Lawrence attacks Norah after closing time in the empty nightclub and rapes her, but does not kill her. Lt. Madden, who has just figured out that Lawrence was watching Norah through the reflection of a mirror, arrives too late to prevent the rape. He beats Lawrence and then, inexplicably, lets him leave the club. Lawrence runs through traffic in Times Square, imagining that he is running through Central Park towards a welcoming Norah. Police officers chase him and ultimately gun him down as the film ends.

==Production==
The co-writer of the screenplay was Arnold Drake, who would go on to co-create the Guardians of the Galaxy comics. Director Joseph Cates envisioned the film as a noir thriller that was meant to appeal to the exploitation crowd.

Mineo, playing against type as the antagonist, hoped that the film would re-start his career after aging out of the types of roles that made him famous. A scene of the film required Mineo's character to imply he was masturbating, but no nudity could be shown due to censors. Thus, Mineo had to wear jockey shorts, and the actor remarked, "It turned out that was the first American film where a man wore jockey shorts on-screen."
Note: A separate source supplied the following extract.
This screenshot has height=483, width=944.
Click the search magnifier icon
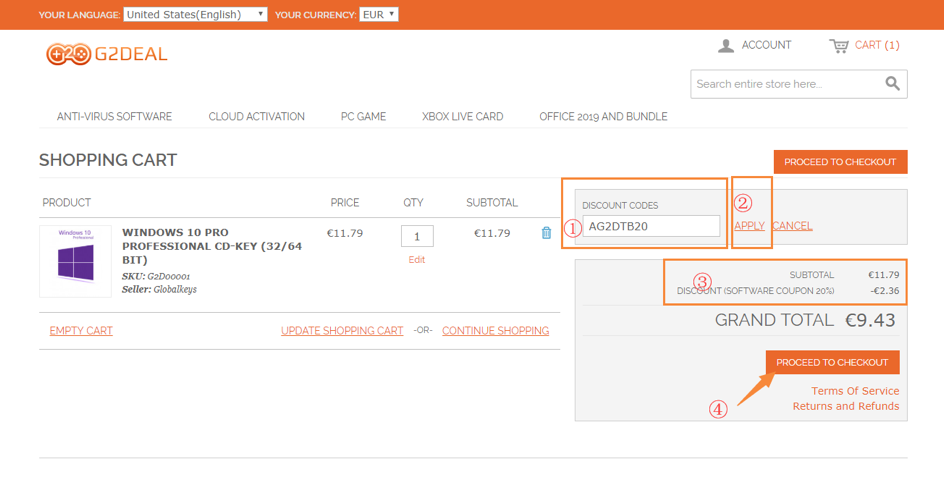pos(892,84)
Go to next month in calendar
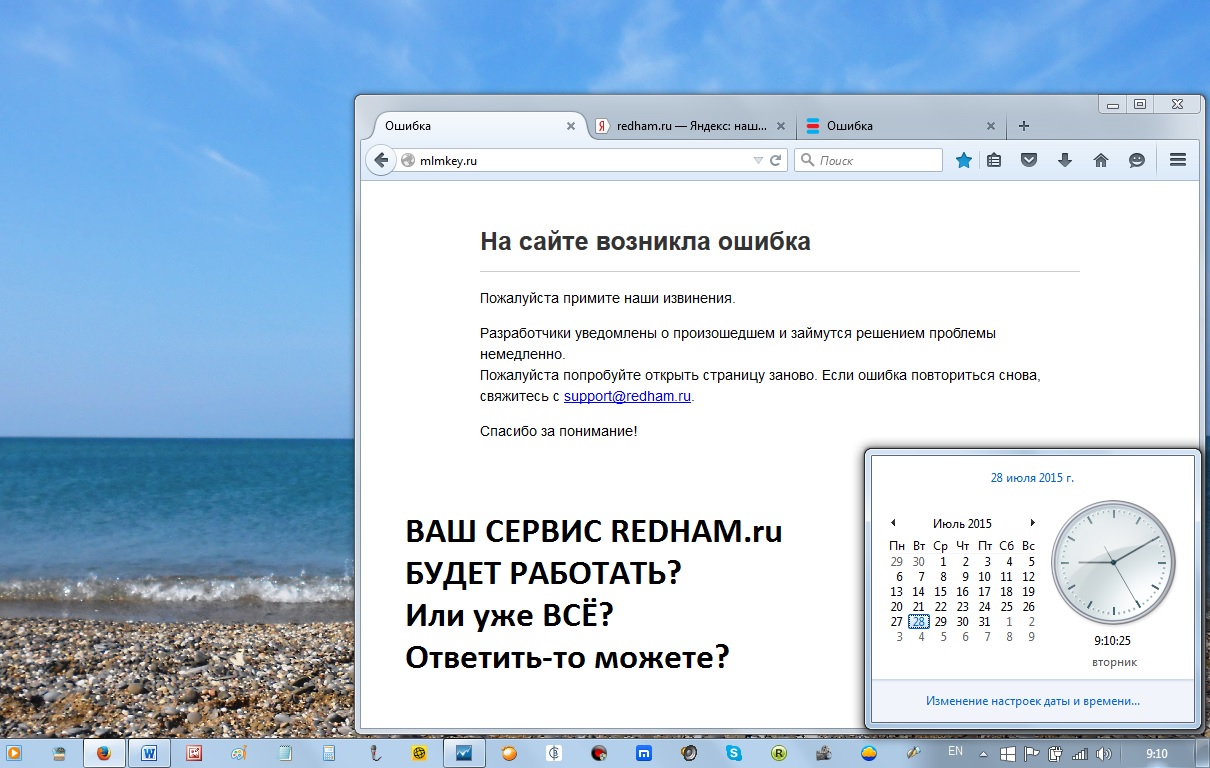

Set in New York City, the film was shot on location in Manhattan and features footage of Times Square.

==Release and reception==
Although Mineo's performance was praised, the film received negative reviews. Box Office said, "Mineo's performance in an unsavory role is superior to the tone of the picture." Author and film critic Leonard Maltin awarded the film one and a half out of four stars, calling it "sleazy" and "a waste of talent".

In the UK, the film was refused a certificate from the British Board of Film Classification. The Catholic Church also called for a boycott of the film.

In 1996, Who Killed Teddy Bear was theatrically released in select theaters. In January 2010, the film was given a limited run at the Anthology Film Archives in New York City. The opening night screening was introduced by Owen Kline, the grandson of director Joseph Cates.

In a retrospective review, Anton Bitel of Channel 4 wrote: "The film’s sexual panic captures perfectly the mood between the repressive 1950s and the liberated 1970s – and for those with an interest in cinema history, Teddy Bear represents an important missing link between, on the one hand, Peeping Tom (1960), Psycho (1960), and the nascent Italian giallo genre, and on the other hand, Black Christmas (1974), Taxi Driver (1976), and the American slasher genre."

The film holds a 100% rating on Rotten Tomatoes based on six reviews.

==Home media==
In 2009, Network Releasing released Who Killed Teddy Bear on DVD for the first time in the UK. On September 17, 2018, Network would also release the film on Blu-ray and VOD.

For its 2024 Black Friday sales event, Vinegar Syndrome, via its Cinématographe sub-label, announced an Ultra HD Blu-ray release featuring a new 4K restoration of the film, restoring 3 minutes of material which had previously been edited from the film following its US premiere showings.